[DATASET EXTRACT]:
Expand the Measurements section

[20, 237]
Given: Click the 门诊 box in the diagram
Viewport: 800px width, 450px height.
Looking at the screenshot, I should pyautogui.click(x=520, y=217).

[TASK ITEM]: Write out the records once more, precisely as they stand.

[SOLUTION TO THE PROBLEM]:
Expand the Measurements section

[20, 237]
Given: Click the 门诊 box in the diagram
Viewport: 800px width, 450px height.
Looking at the screenshot, I should pyautogui.click(x=520, y=217).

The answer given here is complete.